We all wanted to be like Shane Warne, and it was so pronounced there were news stories about it. Genuine concern emerged about kids trying to be like Warney, with pediatricians warning that children could develop repetitive stress injuries or even problems with muscle development in their wrists and hands, all by trying to spin a heavy cricket ball. My over-protective mother would ask me as I left the house, bat and ball in tow, not to “do too many spin bowls.” I’d promise I wouldn’t, and it was a lie — I’d attempt 500 that day. I’m fine, for the record.
The story of Shane Warne extends beyond my early childhood, and admittedly it’s not all pretty. In 1998 he was fined for his part in giving pitch and weather conditions to a bookmaker. In 2003 he was suspended for use of a performance enhancing drug. Like all athletes he was not perfect, and had his fair share of controversies, but that didn’t stop him being one of my sporting idols.
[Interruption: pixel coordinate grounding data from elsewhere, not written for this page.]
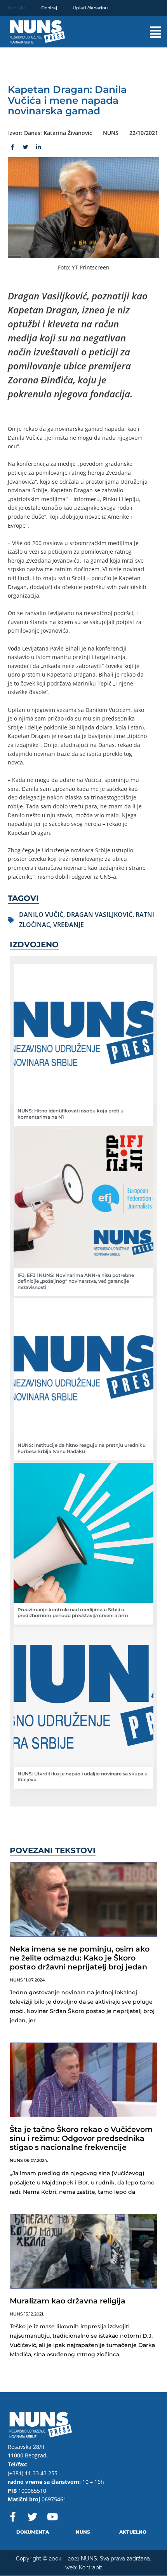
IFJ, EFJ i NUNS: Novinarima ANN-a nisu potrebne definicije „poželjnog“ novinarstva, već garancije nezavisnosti (75, 1281)
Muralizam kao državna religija (67, 2300)
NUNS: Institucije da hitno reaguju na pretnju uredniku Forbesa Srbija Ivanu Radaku (81, 1448)
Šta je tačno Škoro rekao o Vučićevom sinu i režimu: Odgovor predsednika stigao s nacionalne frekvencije (81, 2138)
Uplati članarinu (90, 7)
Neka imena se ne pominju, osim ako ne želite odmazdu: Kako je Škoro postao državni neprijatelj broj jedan (80, 1958)
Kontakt (17, 7)
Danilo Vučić (41, 914)
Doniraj (49, 7)
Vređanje (68, 924)
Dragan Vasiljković (99, 914)
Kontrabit (90, 2567)
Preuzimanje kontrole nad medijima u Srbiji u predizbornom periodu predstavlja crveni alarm (72, 1613)
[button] (147, 32)
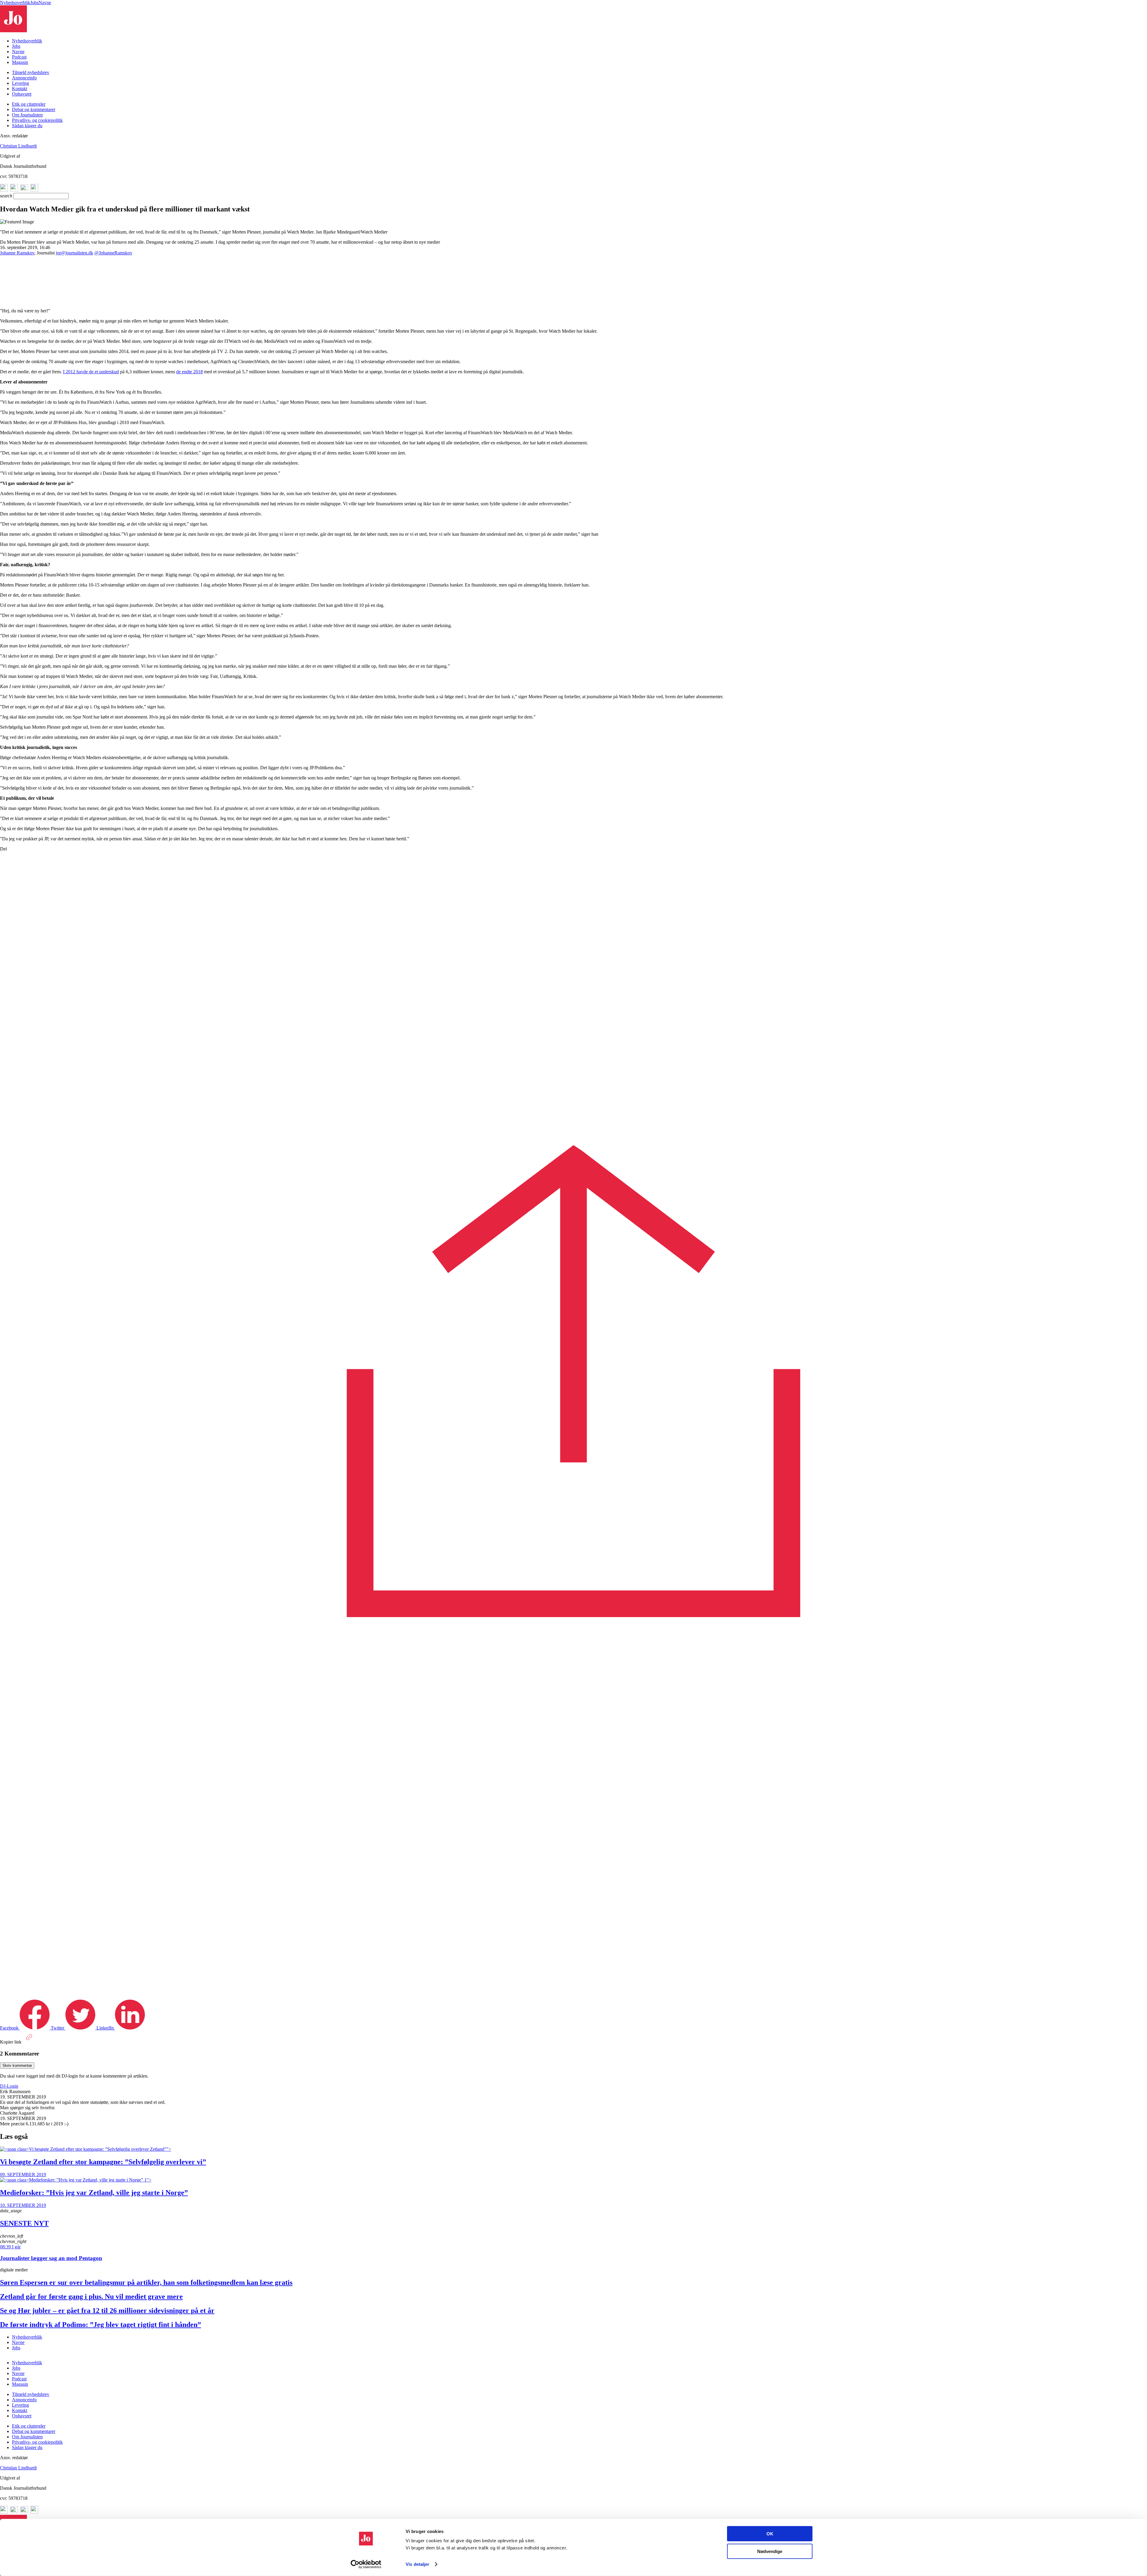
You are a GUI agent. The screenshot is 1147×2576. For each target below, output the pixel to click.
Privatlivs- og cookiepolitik (37, 120)
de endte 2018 (189, 371)
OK (769, 2533)
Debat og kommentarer (33, 109)
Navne (45, 2)
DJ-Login (9, 2086)
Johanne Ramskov (17, 252)
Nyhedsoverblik (15, 2)
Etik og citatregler (28, 104)
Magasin (20, 62)
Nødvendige (769, 2551)
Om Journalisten (27, 114)
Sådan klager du (27, 125)
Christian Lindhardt (18, 145)
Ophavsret (21, 93)
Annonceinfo (24, 77)
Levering (20, 83)
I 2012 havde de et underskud (91, 371)
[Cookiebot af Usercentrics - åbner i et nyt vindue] (366, 2564)
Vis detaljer (417, 2564)
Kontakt (19, 88)
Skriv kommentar (17, 2065)
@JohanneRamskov (113, 252)
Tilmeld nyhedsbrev (30, 72)
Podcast (19, 56)
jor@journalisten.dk (74, 252)
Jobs (34, 2)
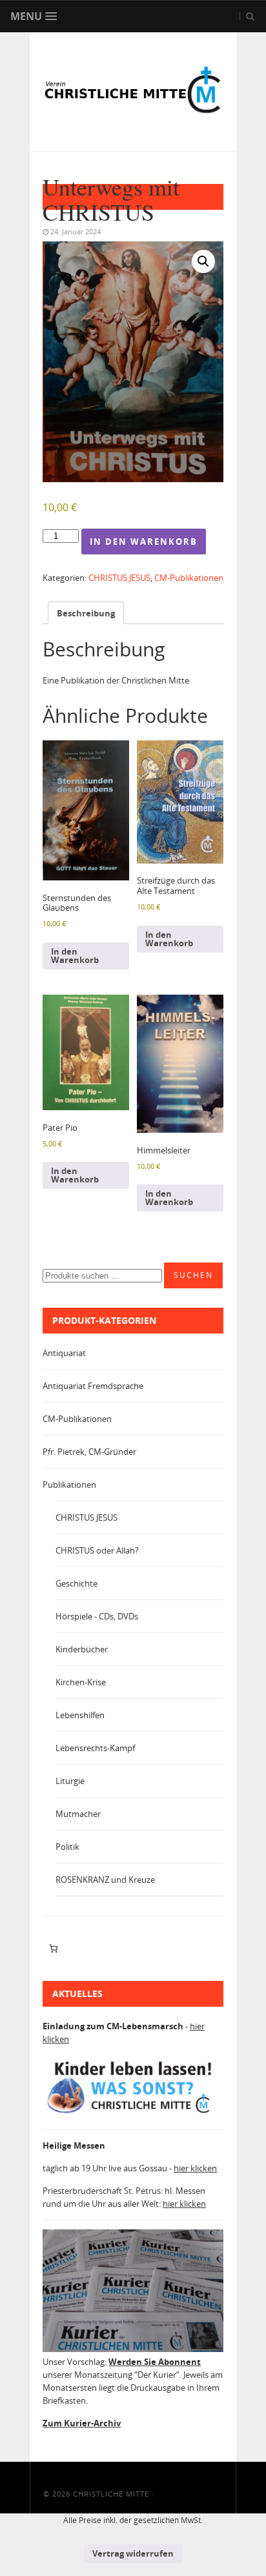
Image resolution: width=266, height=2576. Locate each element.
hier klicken (195, 2168)
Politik (67, 1846)
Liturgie (70, 1781)
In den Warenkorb (144, 541)
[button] (203, 261)
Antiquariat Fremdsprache (93, 1386)
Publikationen (69, 1484)
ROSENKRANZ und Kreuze (105, 1879)
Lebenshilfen (80, 1715)
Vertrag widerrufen (133, 2553)
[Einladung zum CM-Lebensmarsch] (133, 2113)
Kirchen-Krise (81, 1682)
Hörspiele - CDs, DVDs (97, 1616)
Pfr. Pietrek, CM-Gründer (89, 1451)
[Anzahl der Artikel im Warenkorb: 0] (53, 1949)
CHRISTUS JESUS (119, 577)
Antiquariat (64, 1353)
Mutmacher (78, 1814)
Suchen (193, 1275)
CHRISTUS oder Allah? (97, 1550)
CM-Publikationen (188, 577)
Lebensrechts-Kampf (95, 1748)
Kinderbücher (82, 1649)
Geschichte (76, 1583)
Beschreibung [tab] (86, 613)
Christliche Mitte (111, 2494)
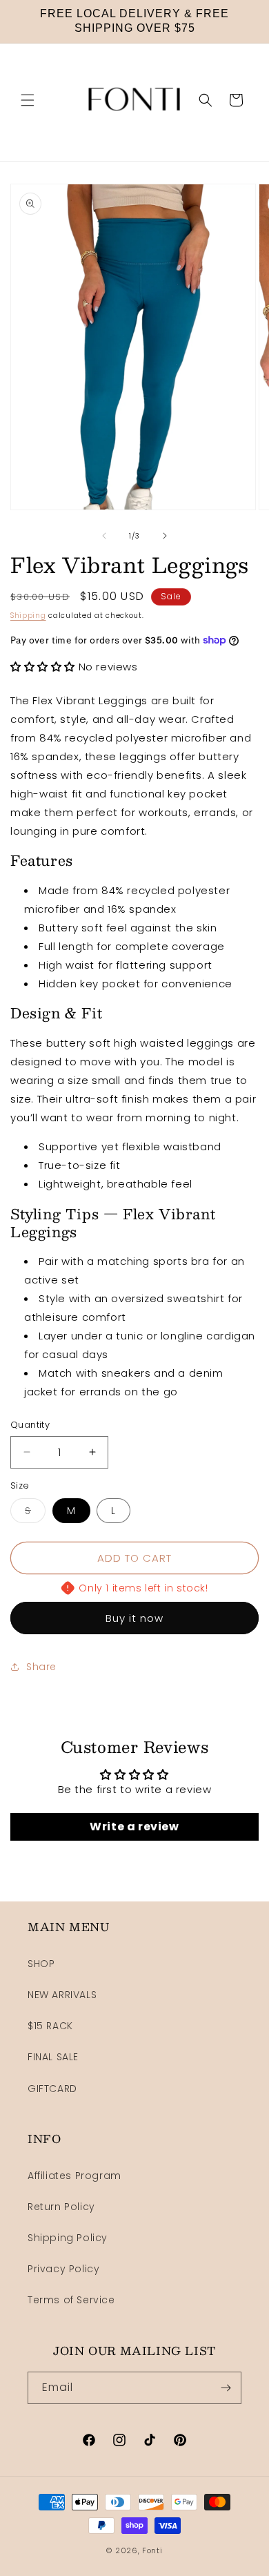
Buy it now (134, 1618)
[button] (27, 100)
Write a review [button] (134, 1826)
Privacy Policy (63, 2269)
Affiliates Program (74, 2175)
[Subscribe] (225, 2388)
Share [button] (41, 1667)
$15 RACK (50, 2026)
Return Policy (61, 2207)
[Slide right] (165, 536)
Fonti (152, 2550)
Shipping (28, 615)
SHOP (41, 1963)
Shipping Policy (68, 2238)
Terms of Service (71, 2300)
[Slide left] (104, 536)
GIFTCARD (52, 2088)
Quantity (30, 1424)
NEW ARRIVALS (62, 1995)
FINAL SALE (53, 2057)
It’s impossible to image what the landscape of Australian cricket would be today without the influence of Warne. It’s my belief that he legitimately saved the sport from fading into obscurity. There was a dire need in the early 90s to find someone who could make it cool to play this starched, old-folks game — and Warne was that catalyst. The tapestry of my sporting childhood will be forever woven with the threads of Warney’s brilliance, and I’ll never forget that.
Rest in peace, Shane Warne. Thank you.